Identification of immunoregulatory peptides from gut microbiota modulating Epstein-Barr virus-induced gene 3 (EBI3) using a novel specific AlphaLISA™ assay

Gut microbiota-derived compounds are pivotal in modulating host immunity by regulating the functions of various key innate and adaptive immune cells. Epstein-Barr virus-induced gene 3 (EBI3) serves as the beta subunit shared by the heterodimeric cytokines interleukin (IL)-27 and IL-35. Both these cytokines have been documented to inhibit the development of T helper 2 (Th2) and T helper 17 (Th17) cells, while enhancing the function of regulatory T cells (Tregs). EBI3, itself, has also been shown to regulate cell-mediated immune responses. Despite their critical roles in maintaining immune homeostasis, there is a significant lack of robust, high-throughput-compatible assays to evaluate the secretion of IL-27, IL-35, or EBI3.

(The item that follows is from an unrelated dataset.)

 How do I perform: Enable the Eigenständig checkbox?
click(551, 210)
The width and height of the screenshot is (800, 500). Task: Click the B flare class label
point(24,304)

In this study, we detail the development of a novel amplified luminescent proximity homogeneous assay (AlphaLISA™) to quantify EBI3 secretion by tolerogenic dendritic cells. We utilized this assay to screen a library of 9739 small proteins derived from the human gut microbiota to identify compounds that could stimulate EBI3 secretion.

Our findings revealed the immunoregulatory potential of VAC18, an unknown protein from Fusicatenibacter saccharivorans (Clostridium cluster XIVa) which significantly induces the secretion of both EBI3 and IL-27. This is the first study to demonstrate the effect of gut microbiota derived peptides on the balanced secretion of EBI3 and IL-27.